Required work
Exact copies of the lines from the one holding "You are a computer-use" through the last line of the entries below are to be printed, with pictures omitted.

Stored data:
· · · · · · ·
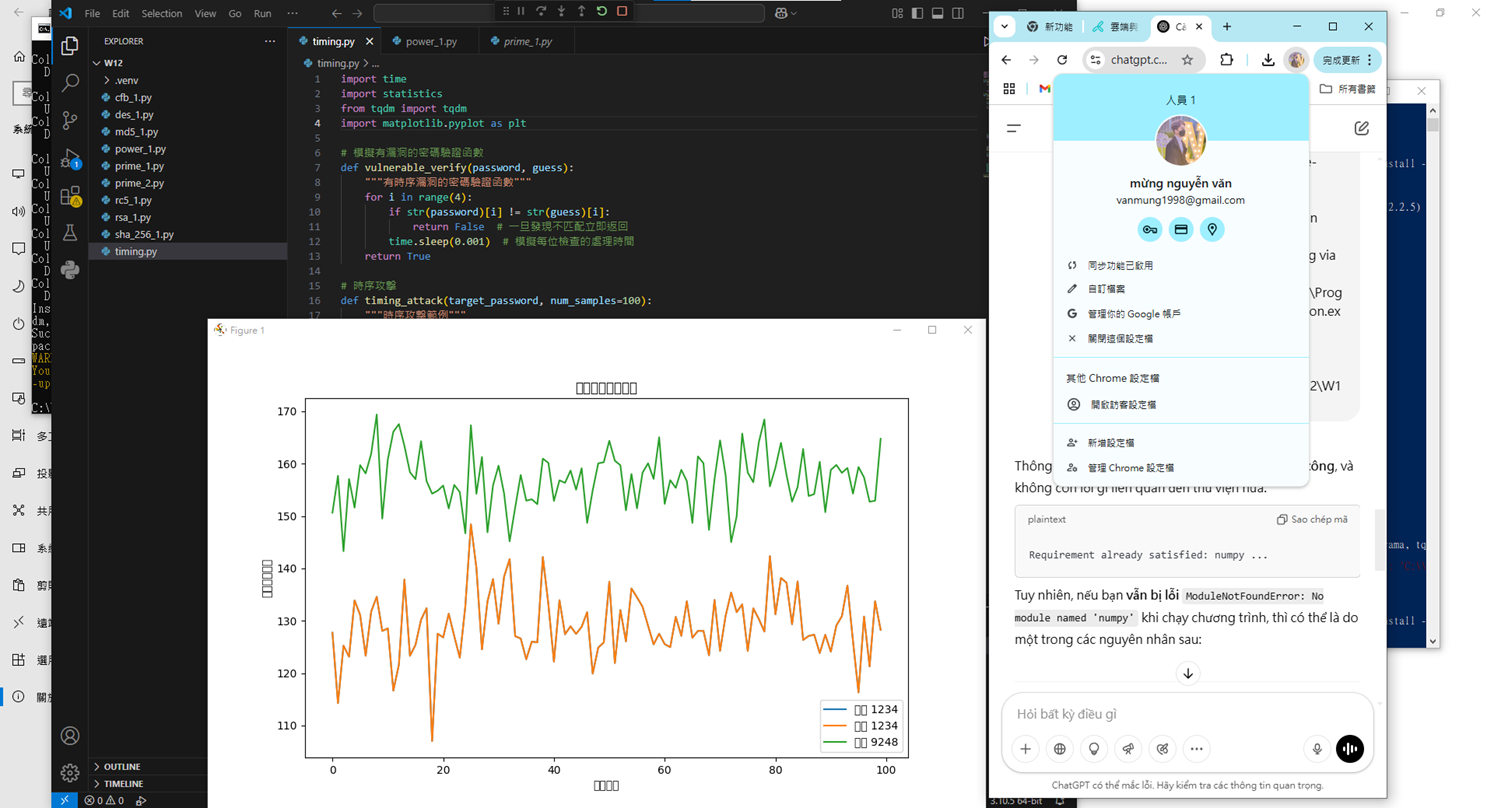The image size is (1494, 808).
Task: Switch to the power_1.py tab
Action: point(430,42)
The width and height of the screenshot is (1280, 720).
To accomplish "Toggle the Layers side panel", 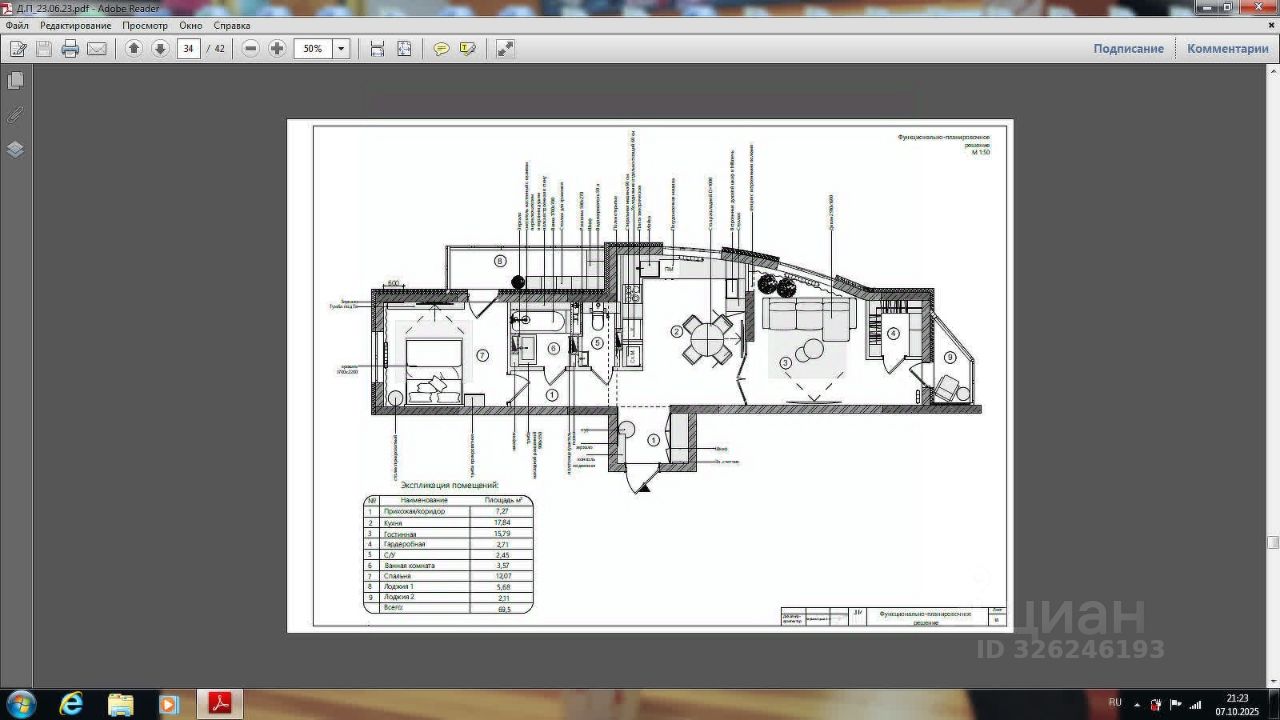I will (x=15, y=150).
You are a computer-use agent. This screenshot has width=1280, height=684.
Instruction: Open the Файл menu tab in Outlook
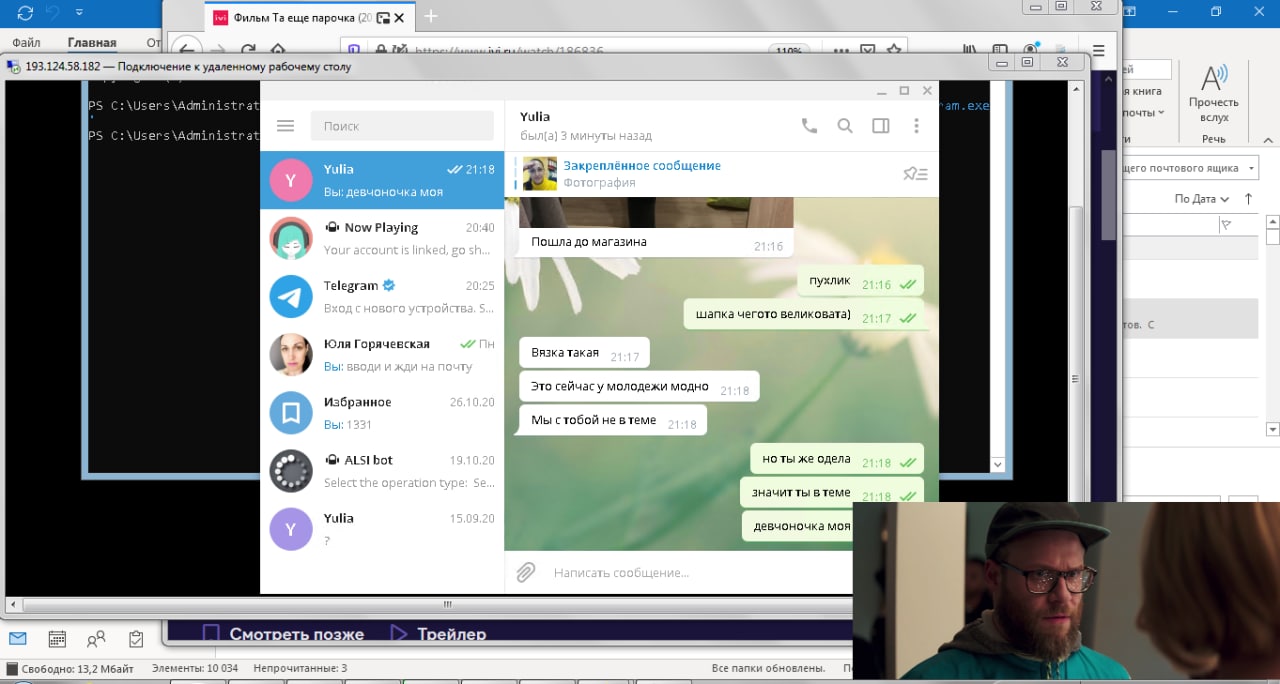pos(27,43)
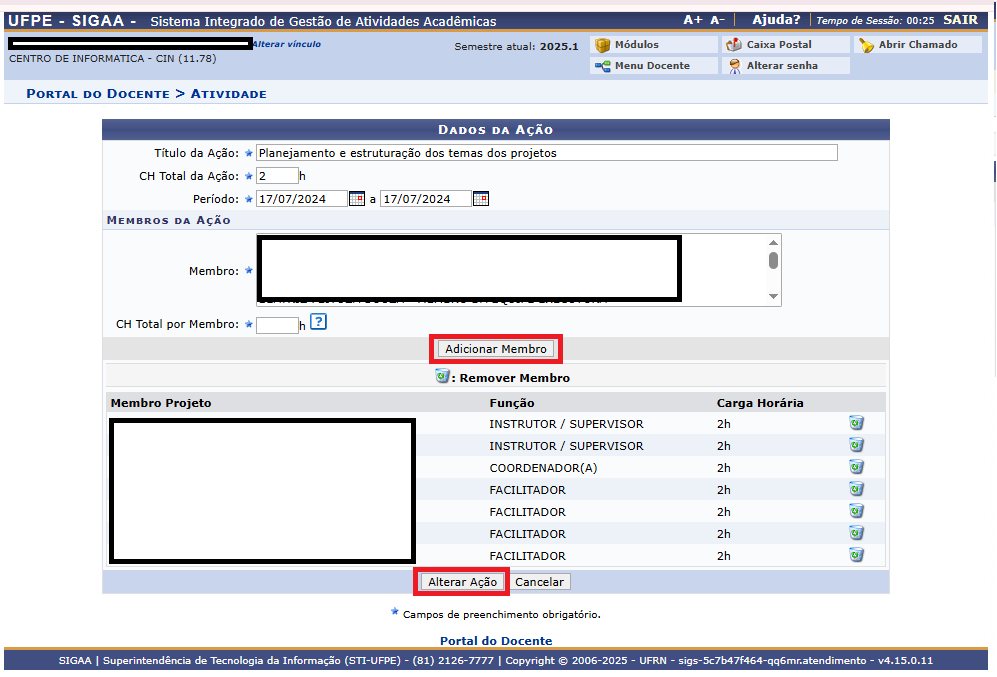Remove the COORDENADOR(A) member via trash icon
This screenshot has width=997, height=677.
point(856,467)
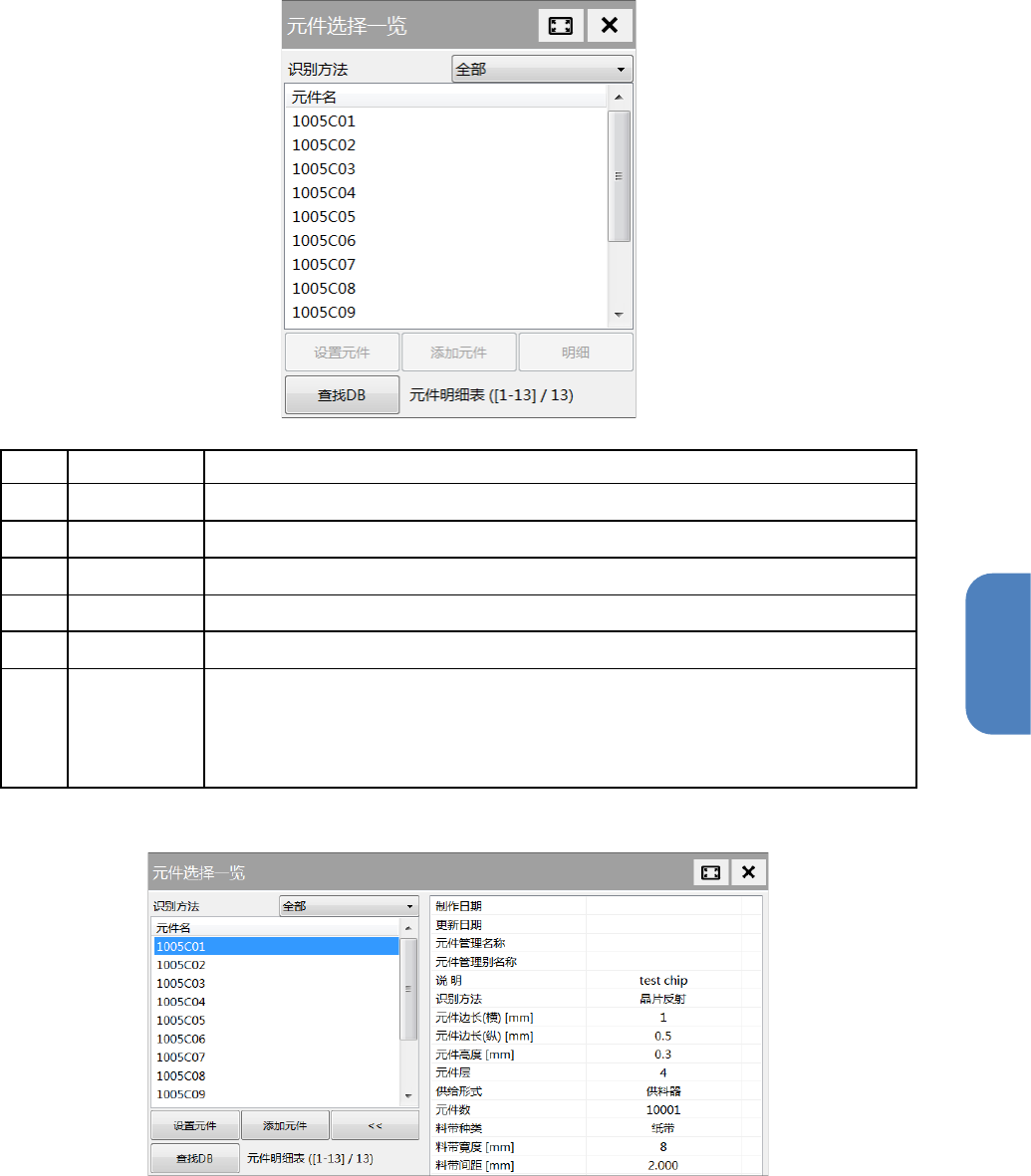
· · · · · · ·
Written answer
You are a computer-use agent. This screenshot has width=1280, height=684.
Instruction: Open the Файл menu tab in Outlook
pos(27,43)
Remove the COORDENADOR(A) member via trash icon
This screenshot has width=997, height=677.
point(856,467)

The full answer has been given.